→ YOUR GOAL: Repeat the entries exactly, keeping every line as it is.

━━━

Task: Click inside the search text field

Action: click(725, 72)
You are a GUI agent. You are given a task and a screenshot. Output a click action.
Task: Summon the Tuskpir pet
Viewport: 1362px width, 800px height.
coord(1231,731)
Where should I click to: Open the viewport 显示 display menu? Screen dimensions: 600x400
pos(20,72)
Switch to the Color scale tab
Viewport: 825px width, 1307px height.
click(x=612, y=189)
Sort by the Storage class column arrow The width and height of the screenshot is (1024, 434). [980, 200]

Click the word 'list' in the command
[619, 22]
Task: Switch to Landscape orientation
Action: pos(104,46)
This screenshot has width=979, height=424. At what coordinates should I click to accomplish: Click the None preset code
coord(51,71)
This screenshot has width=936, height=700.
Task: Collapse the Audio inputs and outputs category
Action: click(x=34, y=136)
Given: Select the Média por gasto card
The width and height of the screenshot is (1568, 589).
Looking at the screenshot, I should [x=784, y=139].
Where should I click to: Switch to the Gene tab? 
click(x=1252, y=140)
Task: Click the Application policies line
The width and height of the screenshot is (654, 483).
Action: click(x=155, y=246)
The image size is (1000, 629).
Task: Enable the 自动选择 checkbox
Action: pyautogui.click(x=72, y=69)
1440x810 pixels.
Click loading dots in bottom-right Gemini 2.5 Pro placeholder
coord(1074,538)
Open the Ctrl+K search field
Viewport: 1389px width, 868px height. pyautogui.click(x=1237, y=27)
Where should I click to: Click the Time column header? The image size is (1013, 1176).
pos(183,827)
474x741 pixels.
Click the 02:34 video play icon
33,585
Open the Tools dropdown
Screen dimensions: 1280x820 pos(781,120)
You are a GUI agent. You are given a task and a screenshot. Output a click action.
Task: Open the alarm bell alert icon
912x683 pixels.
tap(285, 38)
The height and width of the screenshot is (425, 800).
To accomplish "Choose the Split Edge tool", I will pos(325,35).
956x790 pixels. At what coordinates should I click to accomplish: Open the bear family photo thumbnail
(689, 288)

━━━

→ ANSWER BELOW:
Task: Click inside the search text field

Action: click(725, 72)
You are a GUI agent. You are given a task and a screenshot. Output a click action.
Task: Summon the Tuskpir pet
Viewport: 1362px width, 800px height.
coord(1231,731)
Where should I click to: Open the viewport 显示 display menu? Screen dimensions: 600x400
pos(20,72)
Switch to the Color scale tab
Viewport: 825px width, 1307px height.
click(x=612, y=189)
Sort by the Storage class column arrow The width and height of the screenshot is (1024, 434). [980, 200]

Click the word 'list' in the command
[619, 22]
Task: Switch to Landscape orientation
Action: pos(104,46)
This screenshot has width=979, height=424. At what coordinates should I click to accomplish: Click the None preset code
coord(51,71)
This screenshot has width=936, height=700.
Task: Collapse the Audio inputs and outputs category
Action: click(x=34, y=136)
Given: Select the Média por gasto card
The width and height of the screenshot is (1568, 589).
Looking at the screenshot, I should [x=784, y=139].
Where should I click to: Switch to the Gene tab? 
click(x=1252, y=140)
Task: Click the Application policies line
The width and height of the screenshot is (654, 483).
Action: click(x=155, y=246)
The image size is (1000, 629).
Task: Enable the 自动选择 checkbox
Action: pyautogui.click(x=72, y=69)
1440x810 pixels.
Click loading dots in bottom-right Gemini 2.5 Pro placeholder
coord(1074,538)
Open the Ctrl+K search field
Viewport: 1389px width, 868px height. pyautogui.click(x=1237, y=27)
Where should I click to: Click the Time column header? The image size is (1013, 1176).
pos(183,827)
474x741 pixels.
Click the 02:34 video play icon
33,585
Open the Tools dropdown
Screen dimensions: 1280x820 pos(781,120)
You are a GUI agent. You are given a task and a screenshot. Output a click action.
Task: Open the alarm bell alert icon
912x683 pixels.
tap(285, 38)
The height and width of the screenshot is (425, 800).
To accomplish "Choose the Split Edge tool", I will pos(325,35).
956x790 pixels. At what coordinates should I click to accomplish: Open the bear family photo thumbnail
(689, 288)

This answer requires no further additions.